Rio Tinto has warned that labour shortages, muted Chinese demand, falling commodity costs and the specter of recession are elevating “considerable” headwinds, regardless of reporting a major enhance in iron ore manufacturing from its Australian mines within the June quarter.
The Anglo-Australian miner mentioned demand from its greatest market China had “troughed” in May due to Covid-19 lockdowns. While demand recovered in June, the corporate mentioned that “uncertainties remain given the potential for ongoing outbreaks”.
The market replace launched on Friday got here as China narrowly missed a second-quarter contraction within the three months to June after Covid outbreaks prompted harsh lockdowns in economically vital areas together with Shanghai and Beijing. The consequence was nicely beneath economist expectations of 1.2 per cent progress.
Rio Tinto, which is dual-listed in London and Australia, mentioned within the replace that “growing recession fears and a decline in consumer confidence” had pushed commodity costs down within the quarter. It cited Russia’s invasion of Ukraine as one other issue behind financial headwinds.
“Trade disruptions, food protectionism and the global focus on securing energy supplies continue to put pressure on supply chains, which will need to be significantly eased before inflationary pressures subside,” the corporate mentioned.
Rio produced 78.6mn tonnes of iron ore from its Pilbara operations in Western Australia within the three months to the tip of June and shipped 79.9mn tonnes. That was up 10 and 12 per cent, respectively, on the three months to March — a very weak quarter — and beat many analyst forecasts. Rio will launch its first-half monetary outcomes on July 27.
The miner’s share value was down 2 per cent on Friday afternoon. The shares of fellow iron ore miners BHP and Fortescue additionally fell. Analysts at Barrenjoey and Royal Bank of Canada predicted the consequence would immediate earnings forecasts to be downgraded.
Glyn Lawcock, head of sources analysis at Sydney-based funding financial institution Barrenjoey, mentioned Rio’s iron ore consequence was a “bright spot”. The firm additionally downgraded its aluminium manufacturing forecast and missed market expectation for copper manufacturing.
“If you go to the most import division right now, which is iron ore, the business had a very credible quarter,” he mentioned, including if the corporate may rapidly ramp up manufacturing on the Gudai-Darri mine, it will put them “on a stable footing”.

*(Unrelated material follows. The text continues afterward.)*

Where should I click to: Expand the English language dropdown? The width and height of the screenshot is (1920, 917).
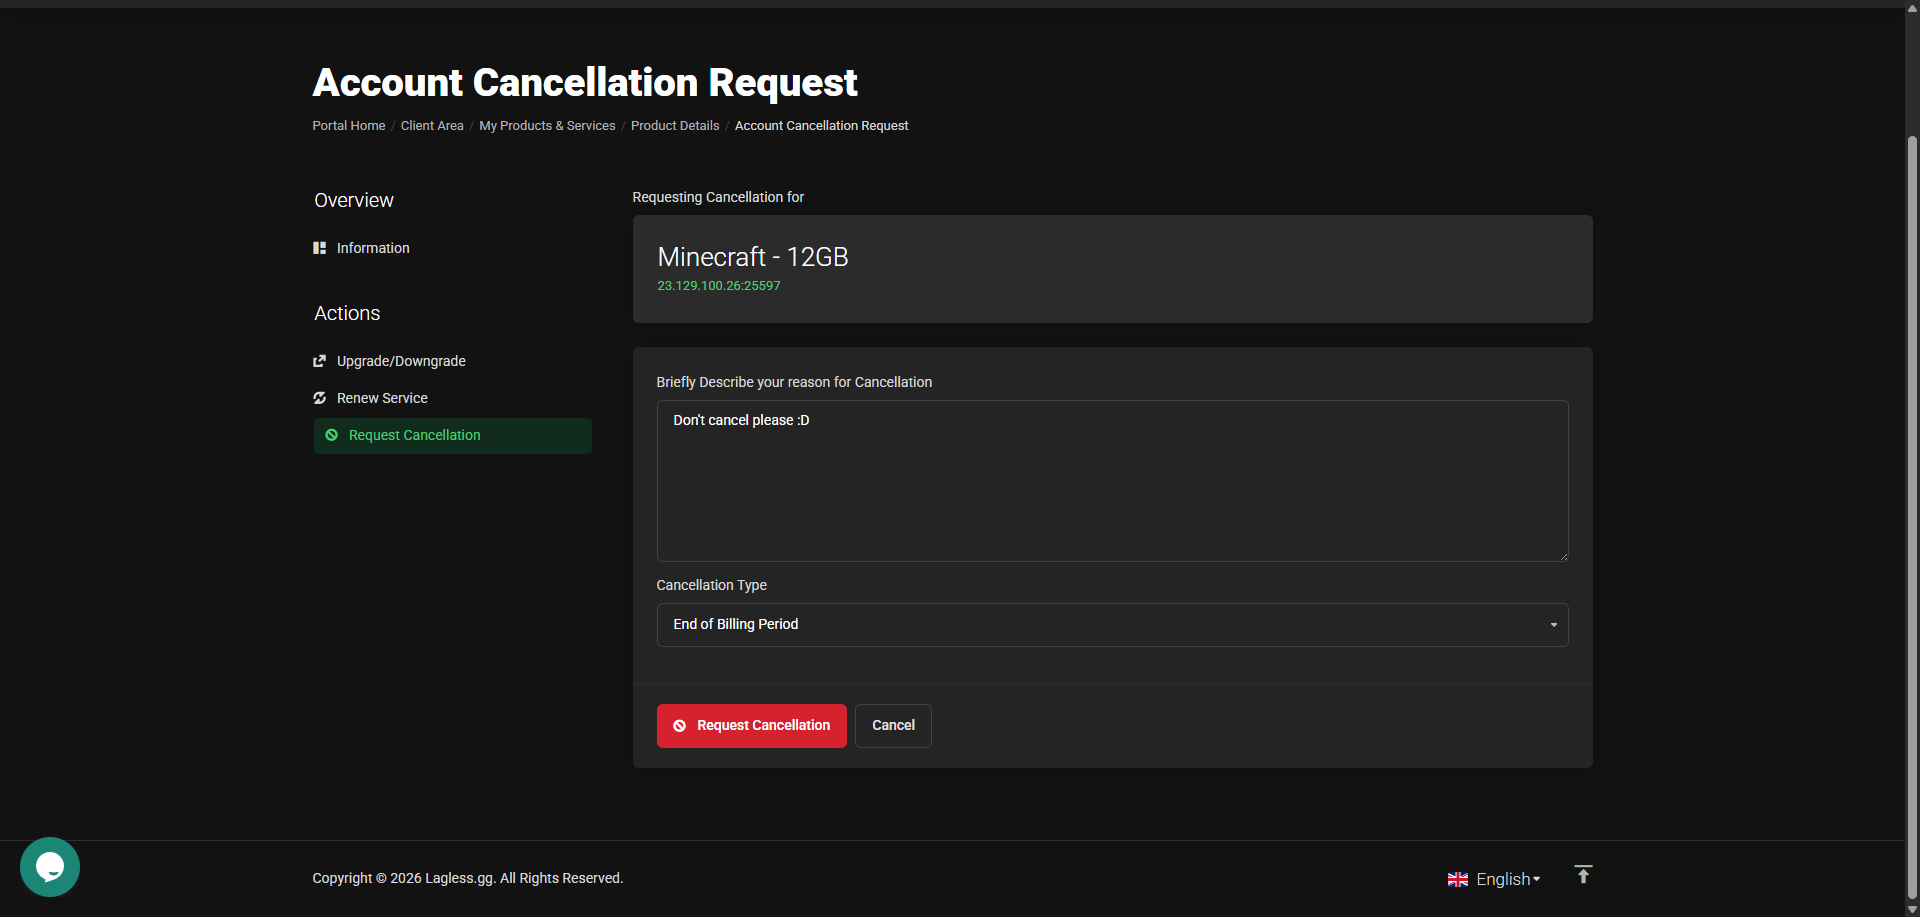point(1502,879)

Lawcock mentioned he anticipated the iron ore value to dip beneath $100 a tonne over the following three months, down from $106 at market shut on Thursday.

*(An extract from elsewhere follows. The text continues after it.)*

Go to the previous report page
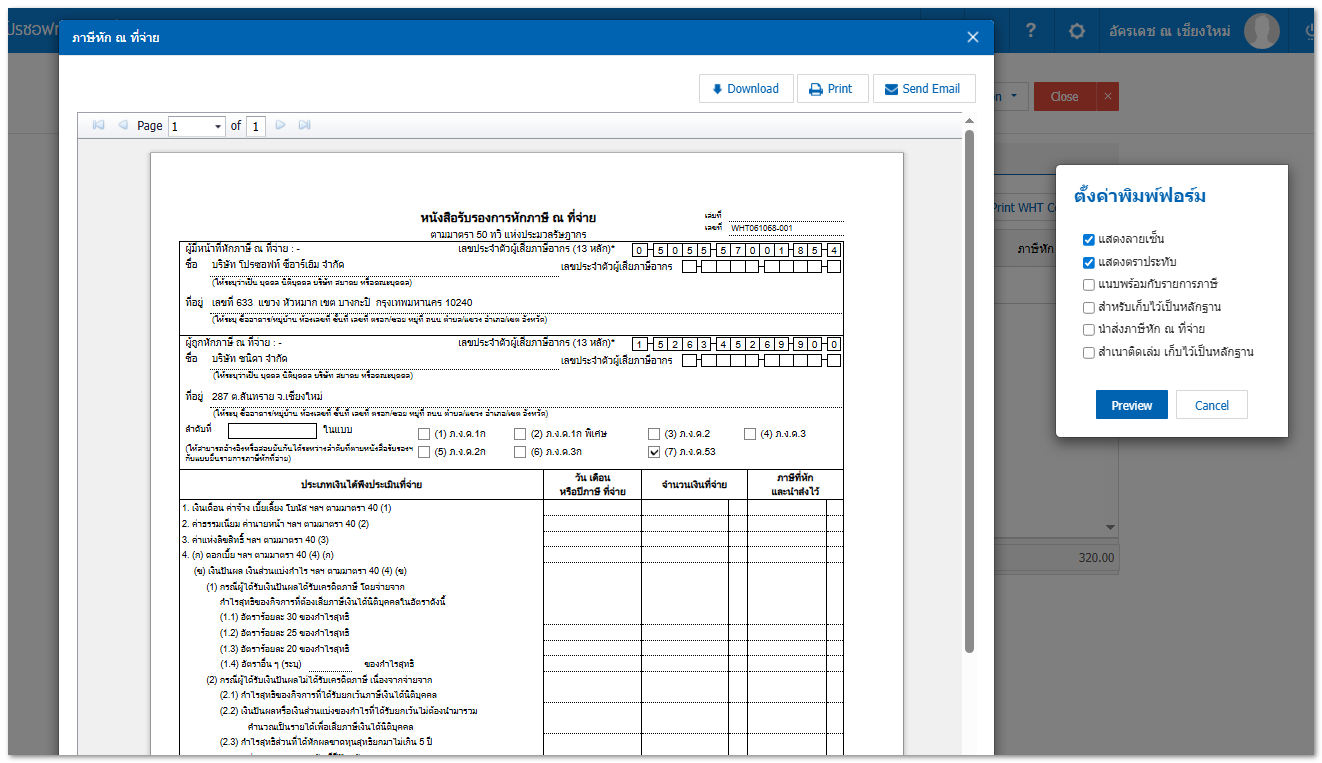This screenshot has width=1322, height=763. click(x=122, y=125)
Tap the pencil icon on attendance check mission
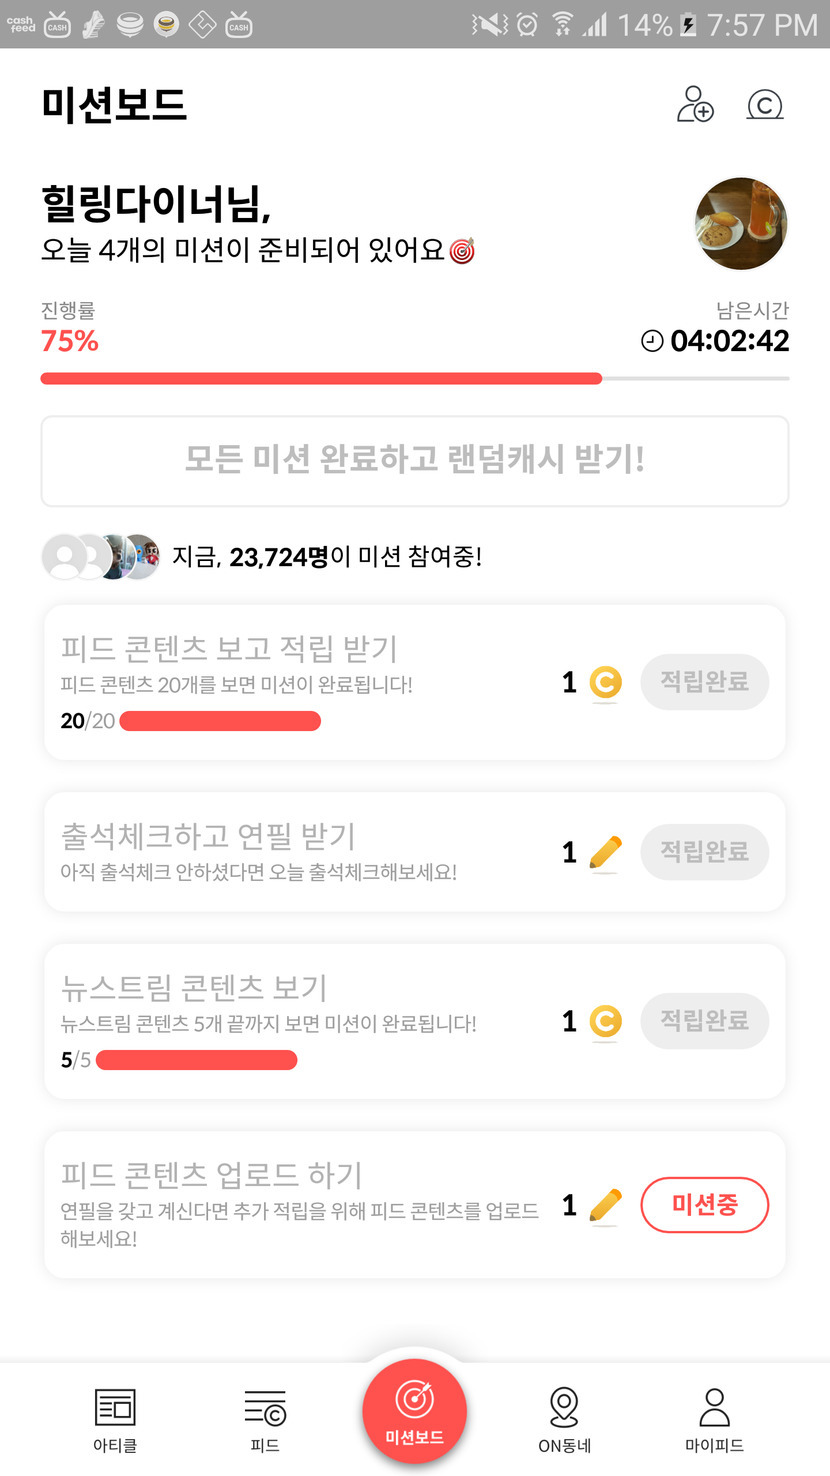This screenshot has width=830, height=1476. (605, 853)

Friday’s assertion contained no monetary outcomes and left iron ore cargo steerage unchanged for the half yr.
The outcomes compensated for weak first quarter manufacturing, when labour shortages attributable to Covid delayed the opening of the brand new Gudai-Darri mine to exchange falling manufacturing at its ageing iron ore mines. Rio mentioned the mine had produced its first iron ore in June and would attain full capability subsequent yr.
For the half yr, Rio mentioned shipments have been down 2 per cent on the corresponding half, which it blamed on expert labour provide constraints. Australia’s labour market is the tightest it has been since 1974, official figures revealed on Thursday, with an unemployment price of simply 3.5 per cent.
Rio mentioned a rising Covid outbreak in Australia was additionally guilty for “elevated levels of unplanned absences” at its Pilbara operation.